▸ SELECTED EXCERPT:
○ ○ ○ ○
Another Waffle House?

Written by Mary Ann Fitzmorris March 27, 2023 09:56 in Dining Diary

For thirty years The Food Show (airs 2-4 pm weekdays on WGSO 990AM) was about snooty standards in food. Tom Fitzmorris had rules about eating hamburgers, called meatballs and spaghetti kid food, and didn’t entertain any conversations about sports bars or fast food. I often referred to myself as the “ombudsman” of the callers, for campaigning on their behalf so that they could talk about what they wanted to talk about. 

And that is the policy on the show now that I am the host. But sometimes I realize those high standards kept the standards of the show elevated. When I took over the mic in Tom’s illness, I declared that I am a broadcaster more than a foodie, and the focus of the show switched to simply talking about food as any two people would, as well as focusing on Tom’s written word.
○ ○ ○ ○
▸ SUPPLIED MATERIAL:
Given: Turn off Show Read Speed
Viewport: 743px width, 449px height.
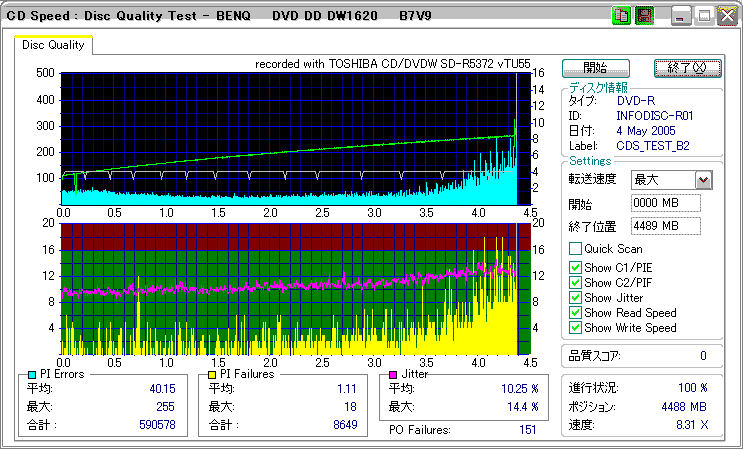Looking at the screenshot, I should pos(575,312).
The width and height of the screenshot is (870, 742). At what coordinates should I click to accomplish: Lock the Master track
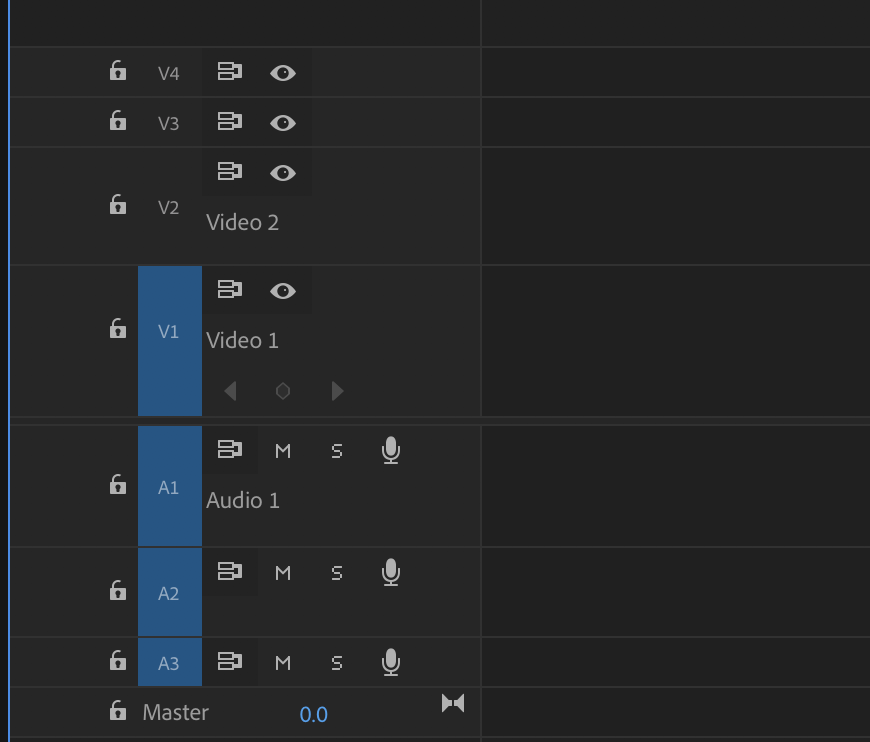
○ ○ ○ ○
▸ STATED TASK:
From the post about The Food Show, repeat word for word the passage starting at "Written by Mary" and ending at "to talk about.".

▸ COMPLETE OUTPUT:
Written by Mary Ann Fitzmorris March 27, 2023 09:56 in Dining Diary

For thirty years The Food Show (airs 2-4 pm weekdays on WGSO 990AM) was about snooty standards in food. Tom Fitzmorris had rules about eating hamburgers, called meatballs and spaghetti kid food, and didn’t entertain any conversations about sports bars or fast food. I often referred to myself as the “ombudsman” of the callers, for campaigning on their behalf so that they could talk about what they wanted to talk about.